Our terrific show writer Lisa Clark is working on an essay about mothers that we’ll air on the Thursday night edition of On the Story. It’s about her sister, who over the years has fostered dozens of infants and young children, and it is a lovely tribute.

My mother has been dead for a number of years now, but for some reason I can’t explain, as Mother’s Day approaches I’m thinking more specifically than ever about what I remember most about my mom. Sure, she fed and clothed me, cared for me when I was sick, protected me from the sterner nature of my father, as many mothers have done for their children. But it’s easy for me to identify what I remember and appreciate most about what I received from her. She gave me the gift of music, and to be even more specific, Broadway show music.

Her days were filled with listening to show music on our living room record console, and as a very young boy, I learned to love the songs that gave her joy. Our house in Skokie, Illinois, resonated with the voice of Richard Kiley singing the sinuous melodies of “Kismet” - “Stranger in Paradise,” and “Baubles, Bangles and Beads.” We listened to Alfred Drake proclaim the optimistic opening notes of the classic “Oklahoma:” “There’s a bright golden haze on the meadow…” and laughed as the long forgotten Lee Dixon told his Oklahoma farm pals that “everything’s up to date in Kansas City.” A little later we eagerly tore the plastic off the album cover to listen for the first time to Lerner & Lowe’s “My Fair Lady,” a huge sensation on Broadway. We heard Rex Harrison, who couldn’t sing a note, but was given lyrics to read like poetry as he told us “I’ve grown accustomed to her face…” And there was the then unknown Julie Andrews, on Broadway for the first time, as she sang that she “could have danced all night.”

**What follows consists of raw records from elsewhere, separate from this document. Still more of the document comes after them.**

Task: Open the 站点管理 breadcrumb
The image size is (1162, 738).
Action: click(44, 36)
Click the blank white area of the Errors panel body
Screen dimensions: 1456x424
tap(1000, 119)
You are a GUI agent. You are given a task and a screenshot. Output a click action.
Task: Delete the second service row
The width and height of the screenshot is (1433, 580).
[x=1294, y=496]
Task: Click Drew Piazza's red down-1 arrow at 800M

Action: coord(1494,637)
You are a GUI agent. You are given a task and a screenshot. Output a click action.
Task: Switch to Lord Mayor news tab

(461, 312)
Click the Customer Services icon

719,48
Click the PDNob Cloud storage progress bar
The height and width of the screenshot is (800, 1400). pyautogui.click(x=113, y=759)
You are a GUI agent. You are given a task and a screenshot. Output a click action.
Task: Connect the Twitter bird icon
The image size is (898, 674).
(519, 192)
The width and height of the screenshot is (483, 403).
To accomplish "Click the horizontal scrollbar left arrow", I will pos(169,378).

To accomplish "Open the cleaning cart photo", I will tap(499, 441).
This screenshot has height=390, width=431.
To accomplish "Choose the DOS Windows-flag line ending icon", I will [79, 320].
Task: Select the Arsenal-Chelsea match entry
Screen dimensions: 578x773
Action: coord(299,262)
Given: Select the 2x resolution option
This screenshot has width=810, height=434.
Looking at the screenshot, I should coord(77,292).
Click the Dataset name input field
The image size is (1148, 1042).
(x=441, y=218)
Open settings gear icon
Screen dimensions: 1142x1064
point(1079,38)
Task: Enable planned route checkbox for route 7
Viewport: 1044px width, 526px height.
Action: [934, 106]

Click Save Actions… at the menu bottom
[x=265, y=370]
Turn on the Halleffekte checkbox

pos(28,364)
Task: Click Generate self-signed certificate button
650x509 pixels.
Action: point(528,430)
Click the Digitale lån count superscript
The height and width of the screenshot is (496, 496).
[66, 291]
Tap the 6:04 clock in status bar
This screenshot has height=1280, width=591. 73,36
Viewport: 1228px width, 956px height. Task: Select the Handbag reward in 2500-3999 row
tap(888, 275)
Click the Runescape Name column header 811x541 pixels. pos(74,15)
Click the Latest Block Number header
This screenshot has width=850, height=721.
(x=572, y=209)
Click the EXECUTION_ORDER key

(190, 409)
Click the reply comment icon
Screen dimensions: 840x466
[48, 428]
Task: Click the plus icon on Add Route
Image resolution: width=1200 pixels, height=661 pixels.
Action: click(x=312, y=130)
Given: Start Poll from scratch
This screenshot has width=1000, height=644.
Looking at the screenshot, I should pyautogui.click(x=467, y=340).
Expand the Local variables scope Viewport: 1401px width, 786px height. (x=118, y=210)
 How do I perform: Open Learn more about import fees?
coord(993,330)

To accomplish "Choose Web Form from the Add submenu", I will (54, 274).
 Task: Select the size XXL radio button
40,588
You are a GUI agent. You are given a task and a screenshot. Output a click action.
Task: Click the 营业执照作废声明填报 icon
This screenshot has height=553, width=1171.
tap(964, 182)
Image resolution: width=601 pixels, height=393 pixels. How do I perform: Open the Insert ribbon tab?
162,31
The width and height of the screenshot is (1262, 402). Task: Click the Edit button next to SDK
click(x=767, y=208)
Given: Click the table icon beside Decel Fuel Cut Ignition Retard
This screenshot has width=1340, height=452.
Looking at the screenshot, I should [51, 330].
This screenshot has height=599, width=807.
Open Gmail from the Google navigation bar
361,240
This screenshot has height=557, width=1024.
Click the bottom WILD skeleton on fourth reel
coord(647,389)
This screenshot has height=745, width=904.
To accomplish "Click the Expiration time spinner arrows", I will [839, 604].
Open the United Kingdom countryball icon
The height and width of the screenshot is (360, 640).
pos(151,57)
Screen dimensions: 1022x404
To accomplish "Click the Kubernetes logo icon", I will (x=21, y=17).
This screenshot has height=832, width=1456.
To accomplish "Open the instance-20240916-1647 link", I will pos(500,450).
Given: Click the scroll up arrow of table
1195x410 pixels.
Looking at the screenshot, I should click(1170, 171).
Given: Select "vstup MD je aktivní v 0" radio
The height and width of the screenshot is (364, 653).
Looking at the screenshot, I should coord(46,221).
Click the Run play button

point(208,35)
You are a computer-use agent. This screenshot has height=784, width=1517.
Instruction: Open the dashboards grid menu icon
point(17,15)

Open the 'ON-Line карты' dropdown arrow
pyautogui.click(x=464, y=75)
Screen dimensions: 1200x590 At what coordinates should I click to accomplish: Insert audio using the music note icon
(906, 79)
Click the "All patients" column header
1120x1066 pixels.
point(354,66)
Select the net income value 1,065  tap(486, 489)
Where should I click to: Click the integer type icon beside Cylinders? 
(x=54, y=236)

There was “South Pacific” with the great Mary Martin and Enzio Pinza. (I didn’t learn until much later that because he was a classically trained opera singer, Mary Martin, a song and dance kind of girl, didn’t want to sing duets with him, and so when you listen to the score, you hear how ingeniously Rogers & Hammerstein kept their singing parts separated in songs like “Soliloquy.”) But perhaps greatest of all, there was Robert Preston singing Professor Harold Hill in “The Music Man:” “Well you've got trouble my friends…”

I learned every single lyric to the songs in those shows and more. My mom and I would sing together and imagine what the numbers we were hearing would look like on the Broadway stages where they were being performed.

And then, we did go to Broadway because mom thought it was important for the whole family to see a Broadway show. It was the original cast performing in “Sound of Music” at the Lunt Fontanne Theatre. Mary Martin was on stage with Theodore Bikel and all those young children performers and I was hooked for life.

Joan Nigut, my mom gave me all of that, and for that I'll be forever grateful because I still sing the old songs and now the new. I’ve taken our children to see the more modern classics – “Rent,” “Les Miserables,” “Ragtime.” And they’ve embraced the music, too. Nowadays I prefer the complexities of Stephen Sondheim and Adam Guettel over the jukebox musicals which dominate so many Broadway houses. But I continue to seek out great scores.

As Mother’s Day approaches this year, my wife Janece Shaffer, a talented playwright and wonderful mother herself, is in New York, working on her first musical. She won’t be with me and her children to celebrate on Sunday, but she knows we love her. And somehow Janece’s project feels for me as if life has come full circle. It was my mother who brought music to my life, and now it is my wife who keeps all of us in our family singing with joy. Happy Mother's Day Joan and Janece!